The reality is that data governance is fundamentally a practice, not a technology you can buy. To be sure, there are great data governance tools that can help you with tasks like discovering your data, improving its quality, and protecting it from risks. But those tools only deliver value if you define clear data governance objectives, and then determine which tools you’ll need to achieve them.
In other words, while technology is part of the data governance equation, it’s only one part – and it’s not the most important one. You need to determine which data governance practices your business requires before you can deploy tools to support them. Tooling is simply an enabler of practices, not the practices themselves.
Mistake
Because part of the purpose of data governance is to mitigate data security risks, minimizing who can access data may seem like one way to achieve data governance.
The less access people have, the lower your risks
This is true to the extent that unnecessary access rights to hong kong whatsapp number data data assets should be revoked.
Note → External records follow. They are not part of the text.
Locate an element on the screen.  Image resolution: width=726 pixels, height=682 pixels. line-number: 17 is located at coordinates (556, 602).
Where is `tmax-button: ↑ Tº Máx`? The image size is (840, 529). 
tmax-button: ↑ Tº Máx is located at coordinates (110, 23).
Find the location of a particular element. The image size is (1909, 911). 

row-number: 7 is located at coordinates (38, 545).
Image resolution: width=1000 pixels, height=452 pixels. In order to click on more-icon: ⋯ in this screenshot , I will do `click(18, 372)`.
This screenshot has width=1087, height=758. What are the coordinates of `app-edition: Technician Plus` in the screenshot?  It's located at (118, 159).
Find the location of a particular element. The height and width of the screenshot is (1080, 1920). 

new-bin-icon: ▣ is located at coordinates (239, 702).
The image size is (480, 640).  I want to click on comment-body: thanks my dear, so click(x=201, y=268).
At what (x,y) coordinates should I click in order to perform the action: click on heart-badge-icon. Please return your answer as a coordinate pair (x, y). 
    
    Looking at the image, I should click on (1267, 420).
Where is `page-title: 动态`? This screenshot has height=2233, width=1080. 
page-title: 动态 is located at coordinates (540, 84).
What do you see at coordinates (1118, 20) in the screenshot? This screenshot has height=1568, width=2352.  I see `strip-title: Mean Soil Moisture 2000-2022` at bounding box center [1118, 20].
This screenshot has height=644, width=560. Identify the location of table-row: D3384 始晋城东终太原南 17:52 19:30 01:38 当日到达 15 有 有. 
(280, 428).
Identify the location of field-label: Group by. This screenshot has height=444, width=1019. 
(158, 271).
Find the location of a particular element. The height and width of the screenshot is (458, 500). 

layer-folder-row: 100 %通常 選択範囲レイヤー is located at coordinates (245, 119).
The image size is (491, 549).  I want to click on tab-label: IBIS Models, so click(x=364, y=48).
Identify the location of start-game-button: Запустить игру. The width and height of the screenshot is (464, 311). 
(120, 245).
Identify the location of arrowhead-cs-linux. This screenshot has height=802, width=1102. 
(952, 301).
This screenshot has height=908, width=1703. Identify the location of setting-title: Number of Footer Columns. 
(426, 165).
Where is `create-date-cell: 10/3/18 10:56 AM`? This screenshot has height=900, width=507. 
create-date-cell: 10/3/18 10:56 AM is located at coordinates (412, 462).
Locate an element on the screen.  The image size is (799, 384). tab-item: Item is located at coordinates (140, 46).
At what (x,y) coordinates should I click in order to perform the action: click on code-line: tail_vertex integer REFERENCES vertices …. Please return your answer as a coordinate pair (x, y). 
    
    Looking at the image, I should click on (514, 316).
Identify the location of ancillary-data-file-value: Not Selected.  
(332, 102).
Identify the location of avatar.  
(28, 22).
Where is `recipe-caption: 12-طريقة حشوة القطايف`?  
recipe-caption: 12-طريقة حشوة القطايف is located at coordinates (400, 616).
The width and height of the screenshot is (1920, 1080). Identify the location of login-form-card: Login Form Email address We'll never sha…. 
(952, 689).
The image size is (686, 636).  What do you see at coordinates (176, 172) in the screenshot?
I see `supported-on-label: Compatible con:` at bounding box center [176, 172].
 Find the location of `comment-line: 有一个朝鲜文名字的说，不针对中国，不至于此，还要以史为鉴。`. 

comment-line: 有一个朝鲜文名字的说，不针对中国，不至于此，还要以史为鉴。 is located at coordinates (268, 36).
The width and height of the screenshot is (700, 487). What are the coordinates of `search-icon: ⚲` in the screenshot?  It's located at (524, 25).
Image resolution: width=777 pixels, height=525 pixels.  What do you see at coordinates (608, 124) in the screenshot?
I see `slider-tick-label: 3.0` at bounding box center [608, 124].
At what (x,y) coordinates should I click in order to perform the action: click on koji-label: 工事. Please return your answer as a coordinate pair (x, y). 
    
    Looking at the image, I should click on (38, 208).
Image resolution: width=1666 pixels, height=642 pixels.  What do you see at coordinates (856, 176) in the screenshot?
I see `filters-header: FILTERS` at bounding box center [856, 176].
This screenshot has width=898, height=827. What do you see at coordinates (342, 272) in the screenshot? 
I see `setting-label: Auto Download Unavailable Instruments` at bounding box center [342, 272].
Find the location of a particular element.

However, this practice becomes a mistake when it blocks access to data that some of your users or employees legitimately require. Data security should never come at the expense of data usability and availability – which are, after all, equally important parts of data governance.
Mistake
Not Understanding Day-to-Day Data Requirements
At many companies, the people who actually choices restricting data access in ways that disrupt productivity about use data on a daily basis are often not at the center of conversations surrounding adb directory data governance policies. The result is policies that reflect what managers think employees do with data instead of what they actually do.
This is bad not just because it can restrict employees’ access to data. Even worse, it can breed situations where employees deploy unofficial tools to work with data without the organization’s knowledge, leading to shadow IT.